== Supplied records ==
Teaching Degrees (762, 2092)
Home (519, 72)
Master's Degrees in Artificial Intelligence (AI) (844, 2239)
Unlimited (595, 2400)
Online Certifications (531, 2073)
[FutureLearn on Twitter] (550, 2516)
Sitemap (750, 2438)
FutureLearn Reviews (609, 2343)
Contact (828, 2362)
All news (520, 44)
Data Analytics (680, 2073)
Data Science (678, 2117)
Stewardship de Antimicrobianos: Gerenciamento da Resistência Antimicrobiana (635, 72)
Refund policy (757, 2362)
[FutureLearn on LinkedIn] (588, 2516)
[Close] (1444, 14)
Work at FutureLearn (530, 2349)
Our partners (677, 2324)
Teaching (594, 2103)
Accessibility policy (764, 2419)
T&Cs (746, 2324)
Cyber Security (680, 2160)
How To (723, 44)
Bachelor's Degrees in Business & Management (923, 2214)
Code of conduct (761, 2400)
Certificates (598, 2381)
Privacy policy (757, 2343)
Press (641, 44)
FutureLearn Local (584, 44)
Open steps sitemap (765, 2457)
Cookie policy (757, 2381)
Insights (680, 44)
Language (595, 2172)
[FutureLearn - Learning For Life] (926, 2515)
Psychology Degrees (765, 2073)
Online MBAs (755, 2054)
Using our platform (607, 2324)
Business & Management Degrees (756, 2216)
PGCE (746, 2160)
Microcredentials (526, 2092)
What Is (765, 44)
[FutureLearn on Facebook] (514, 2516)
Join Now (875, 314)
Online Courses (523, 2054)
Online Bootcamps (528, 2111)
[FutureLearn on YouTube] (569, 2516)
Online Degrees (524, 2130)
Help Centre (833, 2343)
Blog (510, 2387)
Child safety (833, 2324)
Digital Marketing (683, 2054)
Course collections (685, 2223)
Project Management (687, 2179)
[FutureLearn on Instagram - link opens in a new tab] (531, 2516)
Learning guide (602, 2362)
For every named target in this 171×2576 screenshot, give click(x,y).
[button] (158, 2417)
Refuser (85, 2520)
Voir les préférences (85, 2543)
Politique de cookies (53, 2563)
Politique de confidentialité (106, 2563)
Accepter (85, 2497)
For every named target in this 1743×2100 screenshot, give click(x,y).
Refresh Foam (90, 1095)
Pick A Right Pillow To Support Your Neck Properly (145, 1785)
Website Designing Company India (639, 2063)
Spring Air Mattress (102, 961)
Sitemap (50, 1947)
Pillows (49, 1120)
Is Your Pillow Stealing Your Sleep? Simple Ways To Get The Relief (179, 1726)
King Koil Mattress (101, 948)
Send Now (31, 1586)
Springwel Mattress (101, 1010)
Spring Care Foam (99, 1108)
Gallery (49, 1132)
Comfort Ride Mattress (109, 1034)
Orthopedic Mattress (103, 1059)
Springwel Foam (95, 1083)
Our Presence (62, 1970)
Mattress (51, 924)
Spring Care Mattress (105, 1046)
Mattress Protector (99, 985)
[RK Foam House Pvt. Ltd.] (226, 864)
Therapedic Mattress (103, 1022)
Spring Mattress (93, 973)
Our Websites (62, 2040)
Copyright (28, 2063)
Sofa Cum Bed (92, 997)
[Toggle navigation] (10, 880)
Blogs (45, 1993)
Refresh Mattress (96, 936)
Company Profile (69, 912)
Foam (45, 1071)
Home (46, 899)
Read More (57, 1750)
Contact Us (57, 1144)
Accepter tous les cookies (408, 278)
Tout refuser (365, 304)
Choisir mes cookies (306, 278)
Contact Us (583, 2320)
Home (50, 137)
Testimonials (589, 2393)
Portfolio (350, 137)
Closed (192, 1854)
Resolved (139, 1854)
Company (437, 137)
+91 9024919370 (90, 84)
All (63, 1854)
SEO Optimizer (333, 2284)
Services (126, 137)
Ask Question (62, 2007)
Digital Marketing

== Assignment ==
Copy down every line of the material above that includes the string "Accepter".

== Exercise answer ==
Accepter (85, 2497)
Accepter tous les cookies (408, 278)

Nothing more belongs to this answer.